Day 26–A Locavore’s Lunch–Big Ed’s

Honey

Honey. If you are the kind of woman who hates being called “Honey” then by all means do not eat at Big Ed’s in Raleigh. Big Ed’s is one of those wonderful restaurants that has become an institution in and of itself, serving up large plates of locally grown vegetables and blue plate specials of NC pork, catfish and chicken pastry. And the waitresses WILL call you “Honey.” Or Sweetie.
Or Sugar. My advice? If you’re averse to such nicknames, suck it up and deal with it. Why? Because it’s meant in the nicest way possible (not in that creepy, condescending way that salesmen and politicians use), the service is amazing and friendly and the food is really good. Gut busting good. Paula Deen needs to come down here and learn herself a few things (and that, I promise, is my last Paula Deen reference).

Southern, homestyle food is not coated in sticks of butter, fried to within an inch of its life and drown in sugar, no matter what celebrity chefs say. True southern cooking is has its roots in necessity, practicality and, in some cases, poverty. Most southern cooking depends on lots and lots of vegetables. Why? Because in our agricultural state, vegetables were more plentiful and affordable than meat. Meat is more often used as a seasoning, stretching out what folks had for as long as possible. And people ate seasonally because, well, you ate what you had. Even desserts rely mostly on local, seasonal fruit (the exception is banana pudding, but that is sacred territory).

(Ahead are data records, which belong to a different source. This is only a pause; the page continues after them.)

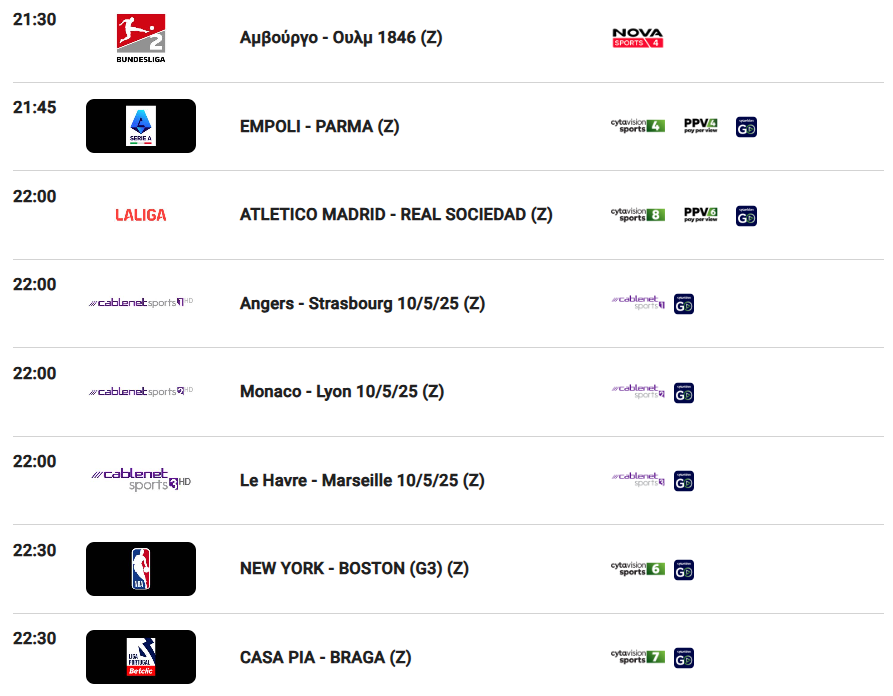893x696 pixels.
Task: Open Angers - Strasbourg match listing
Action: [x=362, y=304]
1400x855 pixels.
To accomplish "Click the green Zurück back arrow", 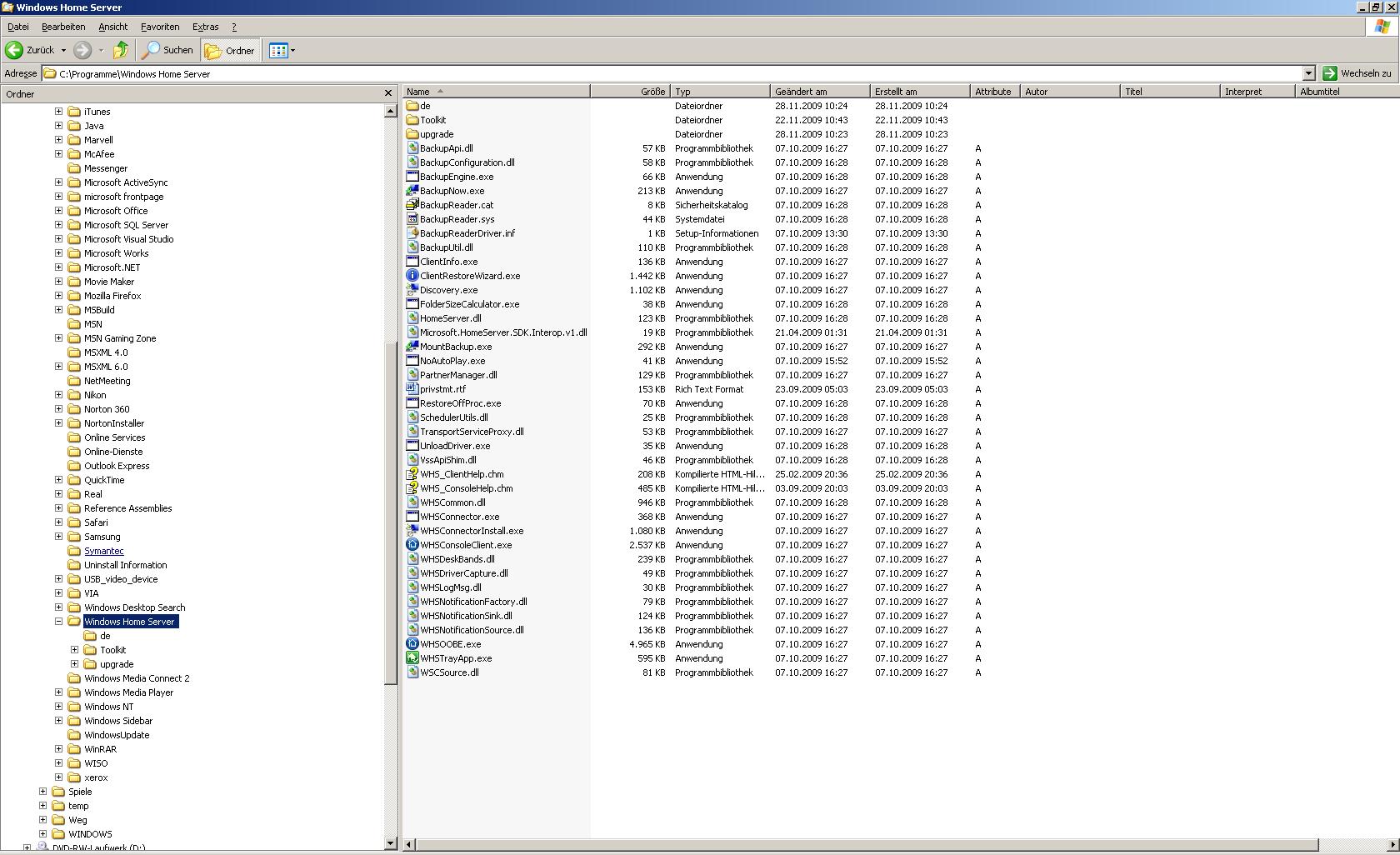I will [x=14, y=50].
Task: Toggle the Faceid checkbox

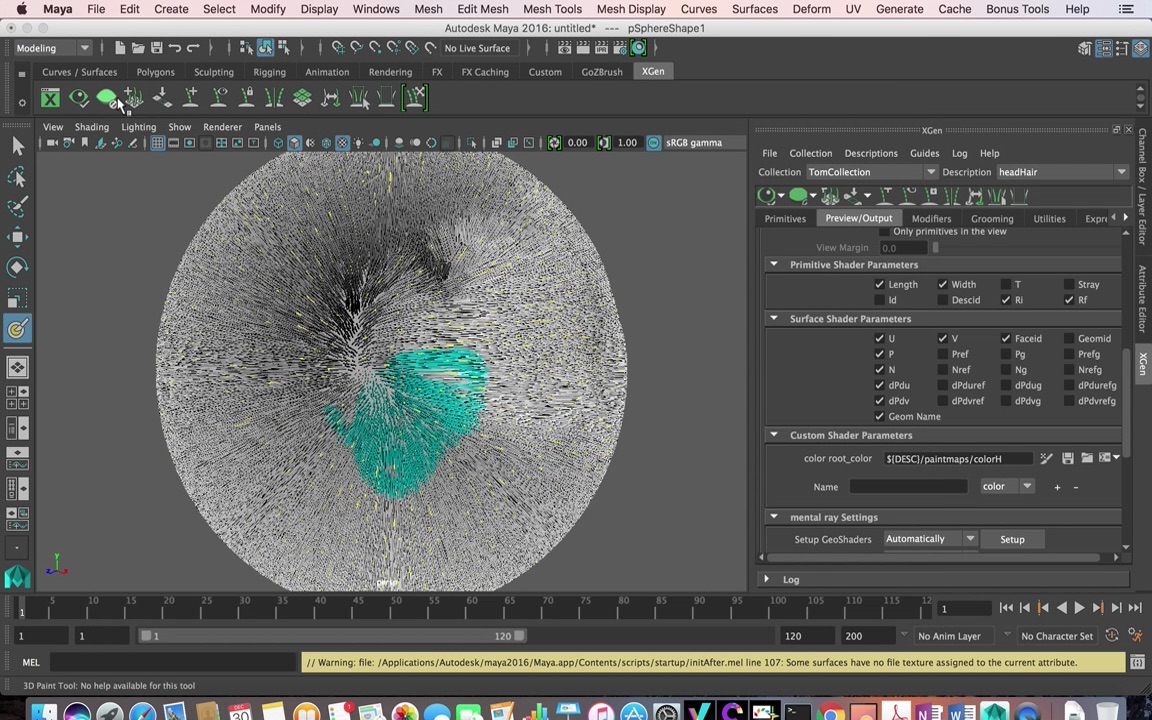Action: click(x=1006, y=339)
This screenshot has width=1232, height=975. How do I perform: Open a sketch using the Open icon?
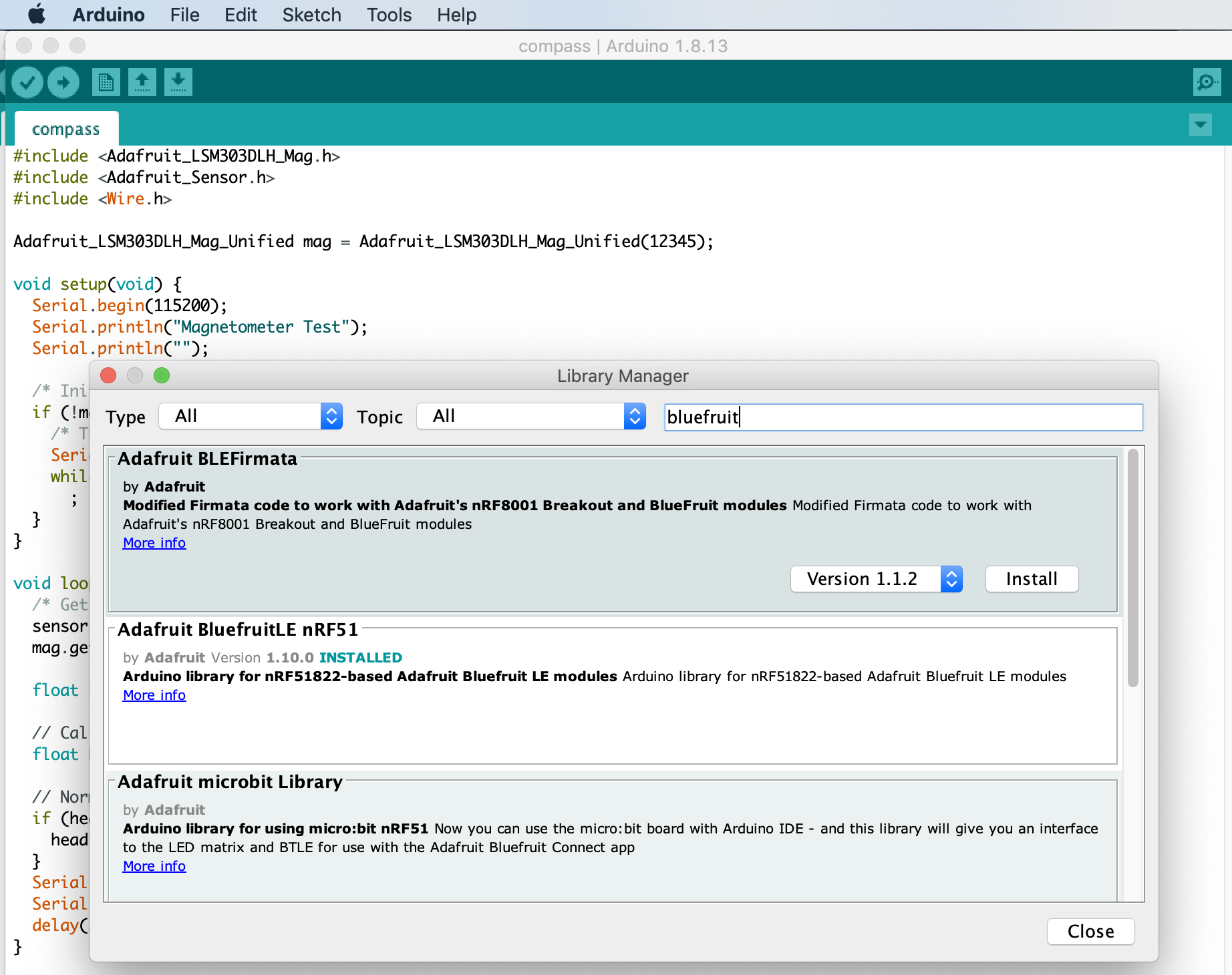coord(142,82)
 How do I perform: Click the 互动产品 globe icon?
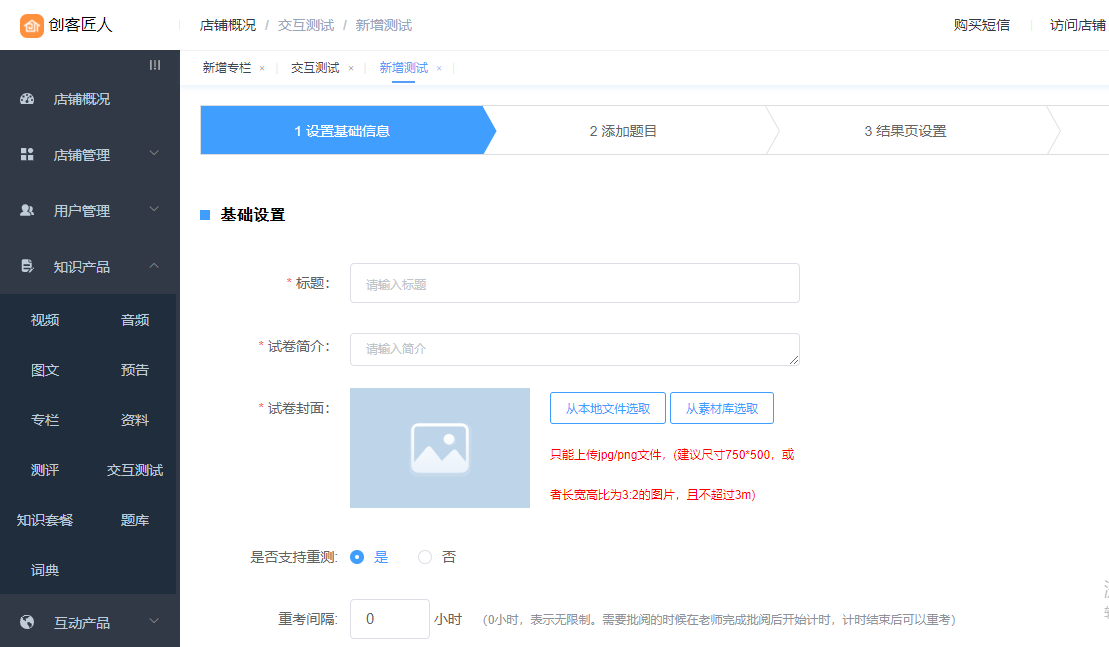coord(27,623)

If you want to taste true southern, homestyle cooking and you can’t go to your mama’s house, Big Ed’s is a great place to try. All the vegetables at Big Ed’s are purchased from the State Farmer’s Market a mile or so down the road, so the vegetable selection is not only local, but seasonal (don’t ask for strawberries in January). The pork and most other meats are sourced to NC as well. When I asked about the vegetables, the cashier looked nostalgic and said, “Sam even grows some of the vegetables in his own garden. Oh, you should taste those green beans. We sell out fast on those days.” She had such a happy look on her face that I made a note to definitely COME BACK in green bean season. And at $6-$7 dollars for a plate (meat, two vegetables, biscuits, drink and dessert), this is locally sourced food at an affordable price.

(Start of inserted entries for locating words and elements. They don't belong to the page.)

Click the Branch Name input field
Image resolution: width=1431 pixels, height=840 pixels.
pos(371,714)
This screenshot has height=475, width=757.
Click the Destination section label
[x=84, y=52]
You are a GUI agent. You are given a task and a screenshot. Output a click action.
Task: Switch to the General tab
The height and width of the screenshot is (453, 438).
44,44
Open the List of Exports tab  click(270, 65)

My lunch was delicious pulled pork barbecue (NC pork), collard greens, black-eyed peas, biscuit, fresh cabbage slaw and a piece of yummy sweet potato cake. You can also get breakfasts made with local pork sausage and local farm eggs. Or pancakes as big as your head (and I am not kidding).

I’m glad that my town celebrates local eating and locally sourced food both on the high-end and at the homestyle end of the eating spectrum. Because after all, locally sourced food should be available to everyone, honey.